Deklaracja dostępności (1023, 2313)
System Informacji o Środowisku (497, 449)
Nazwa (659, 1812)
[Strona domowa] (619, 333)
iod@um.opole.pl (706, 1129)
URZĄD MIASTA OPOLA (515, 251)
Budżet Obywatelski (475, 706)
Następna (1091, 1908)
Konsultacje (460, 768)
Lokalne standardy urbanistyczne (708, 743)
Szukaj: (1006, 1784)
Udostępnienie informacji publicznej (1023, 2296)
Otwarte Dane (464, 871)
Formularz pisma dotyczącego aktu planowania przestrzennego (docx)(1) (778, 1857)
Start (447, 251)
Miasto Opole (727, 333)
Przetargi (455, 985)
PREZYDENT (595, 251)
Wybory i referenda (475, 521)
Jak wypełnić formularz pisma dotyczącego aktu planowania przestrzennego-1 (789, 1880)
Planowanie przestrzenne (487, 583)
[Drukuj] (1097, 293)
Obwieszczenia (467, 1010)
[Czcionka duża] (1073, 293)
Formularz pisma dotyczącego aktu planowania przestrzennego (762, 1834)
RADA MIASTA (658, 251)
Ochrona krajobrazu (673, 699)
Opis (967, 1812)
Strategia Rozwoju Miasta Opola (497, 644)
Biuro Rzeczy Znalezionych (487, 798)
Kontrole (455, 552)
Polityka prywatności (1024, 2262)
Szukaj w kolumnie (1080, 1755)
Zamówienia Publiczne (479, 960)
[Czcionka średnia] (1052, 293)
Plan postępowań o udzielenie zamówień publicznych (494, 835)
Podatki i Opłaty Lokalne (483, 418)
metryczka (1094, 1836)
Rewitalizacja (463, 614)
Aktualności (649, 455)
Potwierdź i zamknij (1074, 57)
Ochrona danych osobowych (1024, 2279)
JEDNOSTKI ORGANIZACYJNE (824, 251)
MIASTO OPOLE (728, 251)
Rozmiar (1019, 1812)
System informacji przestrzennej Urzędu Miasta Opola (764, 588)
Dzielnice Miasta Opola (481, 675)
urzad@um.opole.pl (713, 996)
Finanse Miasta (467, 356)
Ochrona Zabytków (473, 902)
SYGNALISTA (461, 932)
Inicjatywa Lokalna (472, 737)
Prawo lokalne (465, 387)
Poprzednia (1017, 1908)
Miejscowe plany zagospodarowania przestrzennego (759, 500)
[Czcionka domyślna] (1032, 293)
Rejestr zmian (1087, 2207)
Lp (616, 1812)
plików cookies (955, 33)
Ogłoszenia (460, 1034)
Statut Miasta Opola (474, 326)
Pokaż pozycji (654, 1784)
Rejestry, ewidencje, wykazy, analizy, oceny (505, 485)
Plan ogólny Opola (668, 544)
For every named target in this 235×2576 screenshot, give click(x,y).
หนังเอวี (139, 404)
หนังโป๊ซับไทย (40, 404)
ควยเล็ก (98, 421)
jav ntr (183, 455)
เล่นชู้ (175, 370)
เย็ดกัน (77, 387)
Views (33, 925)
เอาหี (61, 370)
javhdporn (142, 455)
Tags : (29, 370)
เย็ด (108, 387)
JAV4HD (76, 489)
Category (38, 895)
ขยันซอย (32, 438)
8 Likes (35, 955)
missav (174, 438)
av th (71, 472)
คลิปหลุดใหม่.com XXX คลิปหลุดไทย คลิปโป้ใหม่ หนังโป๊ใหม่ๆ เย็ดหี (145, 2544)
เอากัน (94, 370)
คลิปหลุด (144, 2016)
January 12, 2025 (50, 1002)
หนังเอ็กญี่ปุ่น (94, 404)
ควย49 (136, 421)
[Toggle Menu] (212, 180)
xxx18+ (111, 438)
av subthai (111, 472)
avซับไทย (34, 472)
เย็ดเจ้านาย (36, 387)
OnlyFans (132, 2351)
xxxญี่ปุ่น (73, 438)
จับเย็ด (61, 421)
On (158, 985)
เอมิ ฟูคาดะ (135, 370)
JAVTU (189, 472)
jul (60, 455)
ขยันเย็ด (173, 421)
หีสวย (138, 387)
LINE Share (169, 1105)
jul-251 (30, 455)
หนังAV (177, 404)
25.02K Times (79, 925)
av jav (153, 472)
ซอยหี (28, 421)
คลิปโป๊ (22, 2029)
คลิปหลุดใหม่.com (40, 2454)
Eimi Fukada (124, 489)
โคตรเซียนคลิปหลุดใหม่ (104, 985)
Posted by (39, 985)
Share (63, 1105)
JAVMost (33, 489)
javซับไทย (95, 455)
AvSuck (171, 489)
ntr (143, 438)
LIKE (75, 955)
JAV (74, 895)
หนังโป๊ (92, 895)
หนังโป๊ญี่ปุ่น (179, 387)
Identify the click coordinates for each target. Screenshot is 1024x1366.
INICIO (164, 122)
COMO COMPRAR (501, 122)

-.-.-

In your answer, include only the lines above starting at the line that holds "missav (174, 438)" and ending at the line that holds "OnlyFans (132, 2351)", copied exactly.

missav (174, 438)
av th (71, 472)
คลิปหลุดใหม่.com XXX คลิปหลุดไทย คลิปโป้ใหม่ หนังโป๊ใหม่ๆ เย็ดหี (145, 2544)
เอากัน (94, 370)
คลิปหลุด (144, 2016)
January 12, 2025 (50, 1002)
หนังเอ็กญี่ปุ่น (94, 404)
ควย49 (136, 421)
[Toggle Menu] (212, 180)
xxx18+ (111, 438)
av subthai (111, 472)
avซับไทย (34, 472)
เย็ดเจ้านาย (36, 387)
OnlyFans (132, 2351)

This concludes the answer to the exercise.